*** Block opens ***

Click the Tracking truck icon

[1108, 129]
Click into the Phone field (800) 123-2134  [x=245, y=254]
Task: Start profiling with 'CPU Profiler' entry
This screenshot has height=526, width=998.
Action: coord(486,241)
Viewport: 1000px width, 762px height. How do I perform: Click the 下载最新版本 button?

*** Block closes ***
*** Block opens ***

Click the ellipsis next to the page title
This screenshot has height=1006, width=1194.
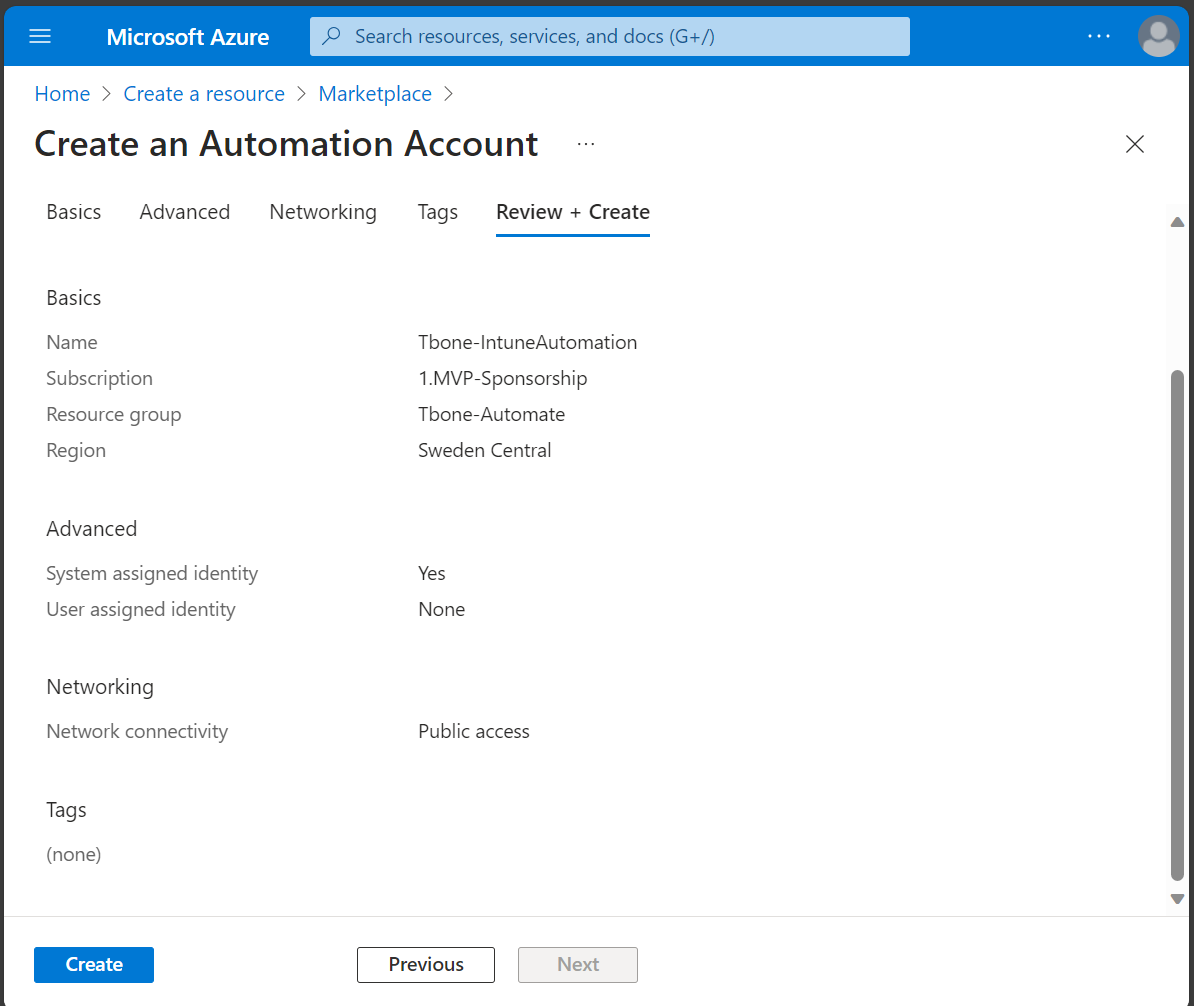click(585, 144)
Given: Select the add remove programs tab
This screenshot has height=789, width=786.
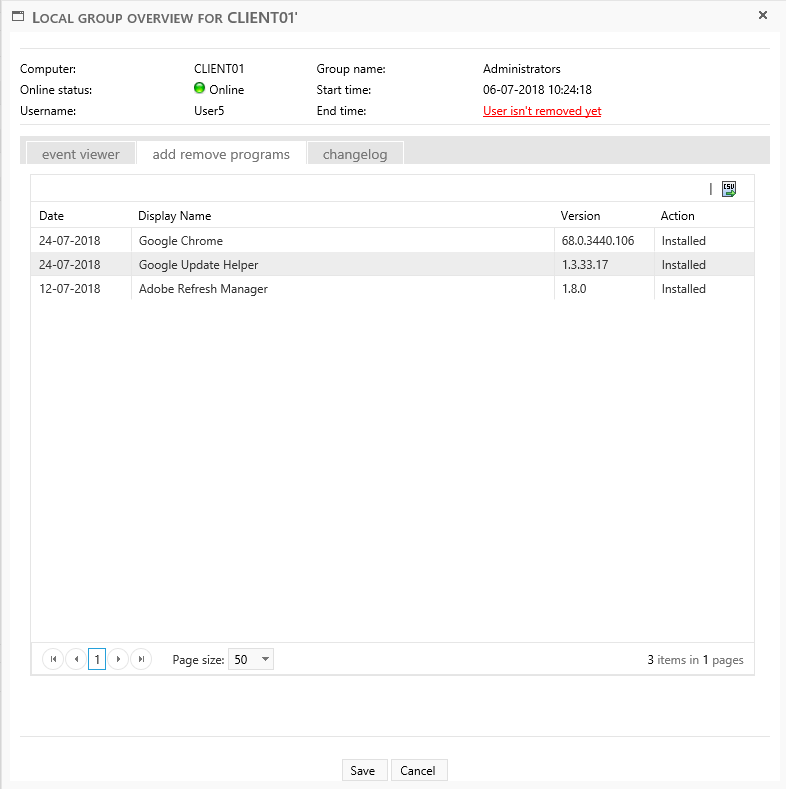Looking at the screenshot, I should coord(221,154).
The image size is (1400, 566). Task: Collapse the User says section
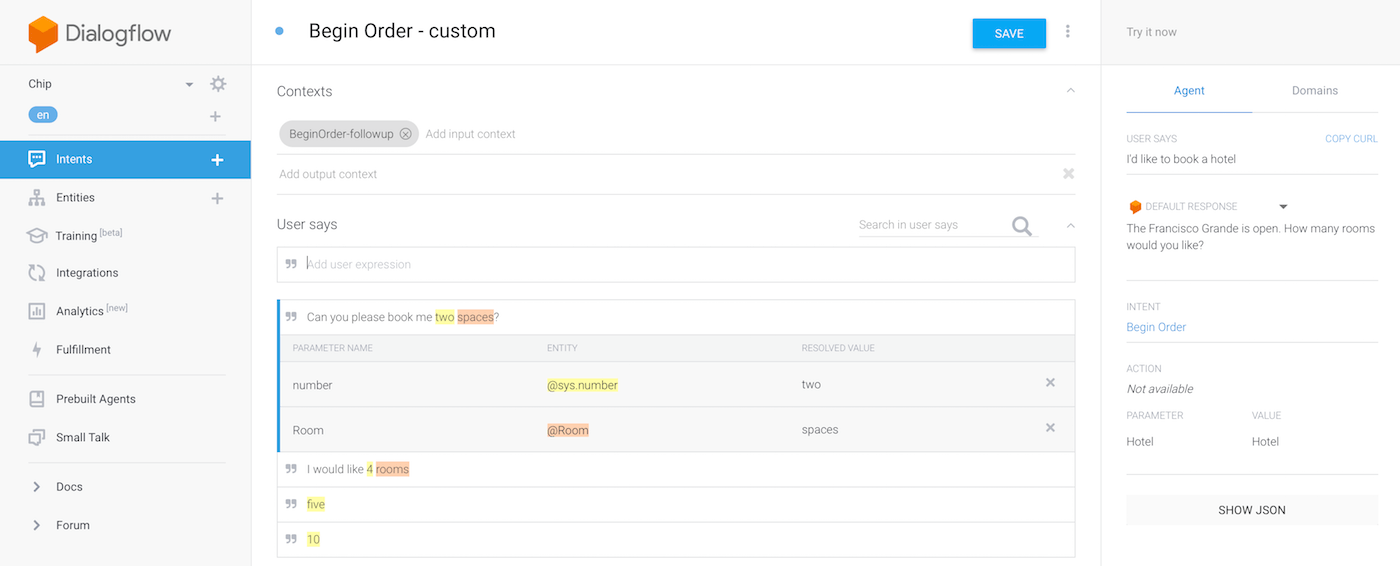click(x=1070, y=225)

*** Block closes ***
*** Block opens ***

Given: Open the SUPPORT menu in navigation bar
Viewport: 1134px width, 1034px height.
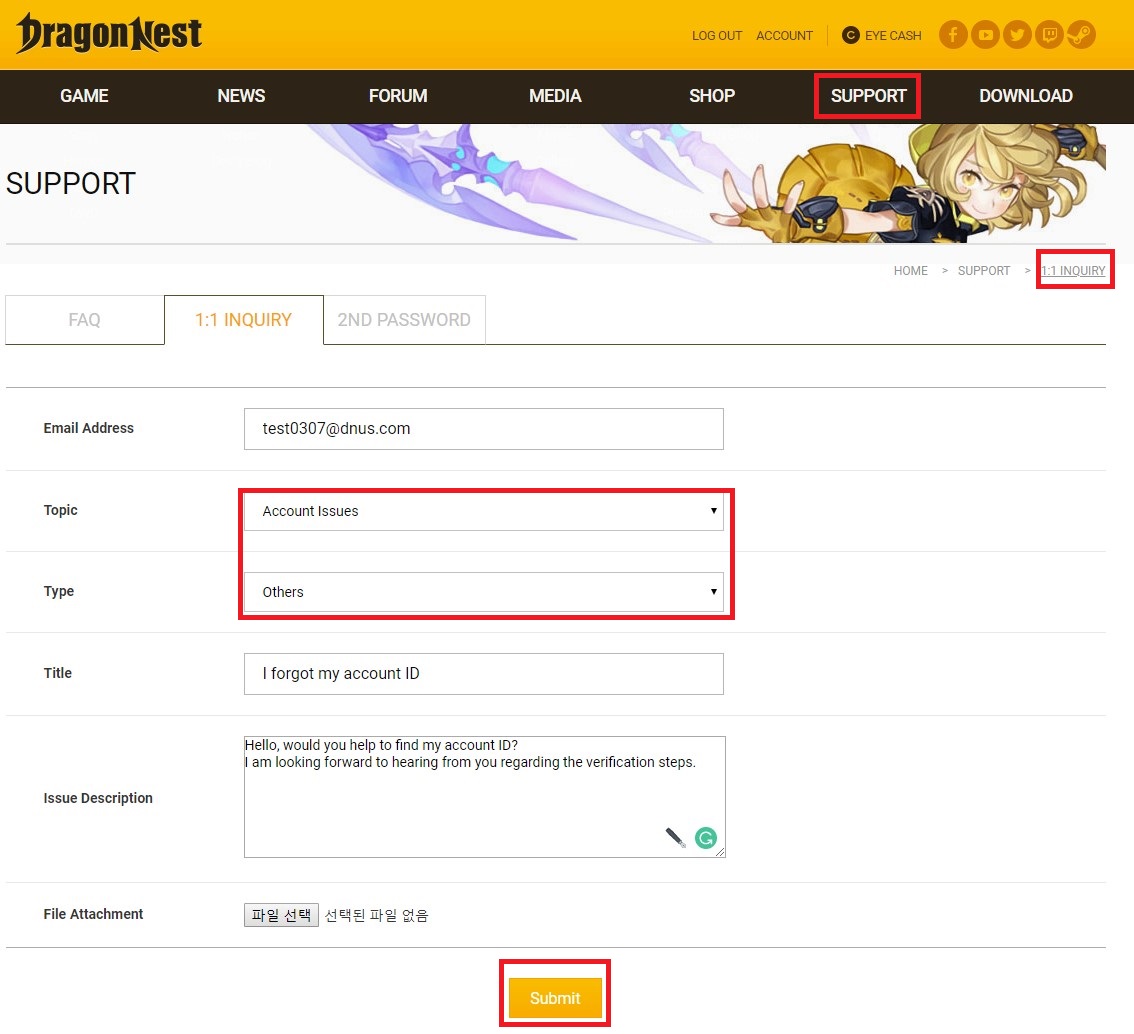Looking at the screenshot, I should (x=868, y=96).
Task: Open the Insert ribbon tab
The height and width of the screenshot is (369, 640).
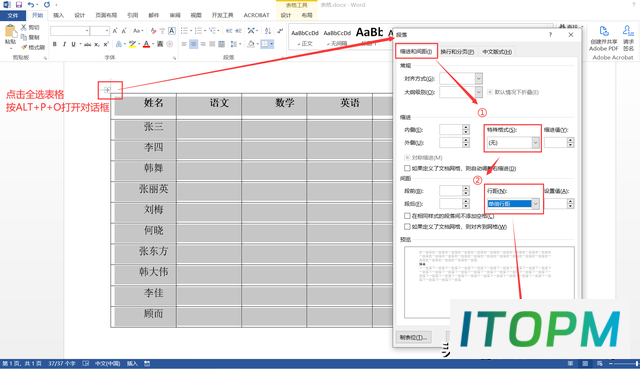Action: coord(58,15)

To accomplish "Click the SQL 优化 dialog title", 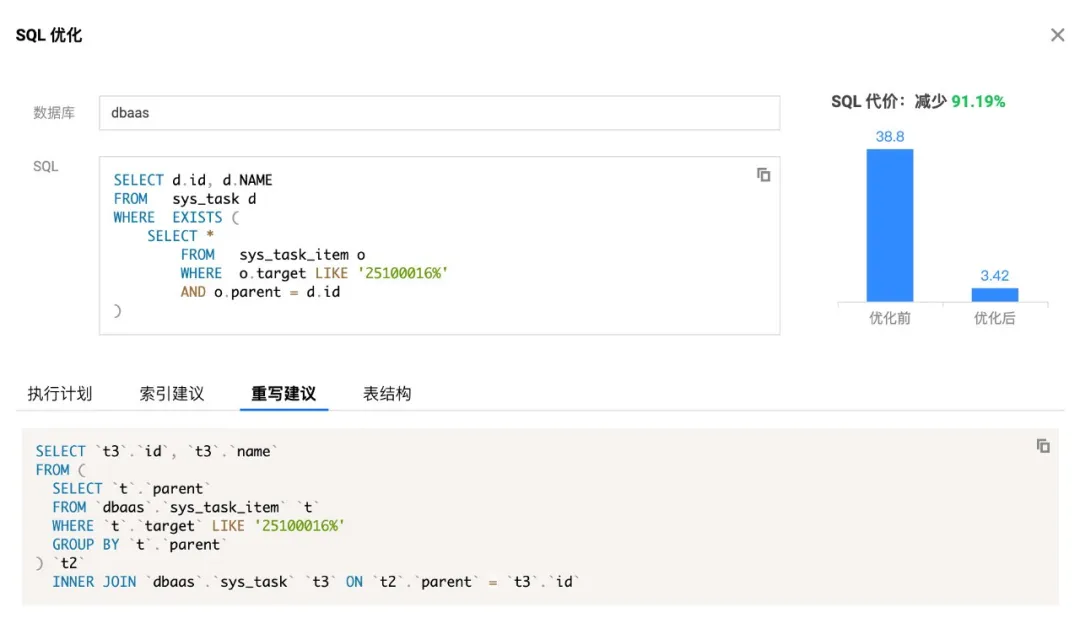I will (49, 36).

*** Block closes ***

### TASK INSTRUCTIONS
Scan the entries above for the word "Given" and collect each line holding it.

### RESPONSE
Given: Select the add remove programs tab
Given: Open the SUPPORT menu in navigation bar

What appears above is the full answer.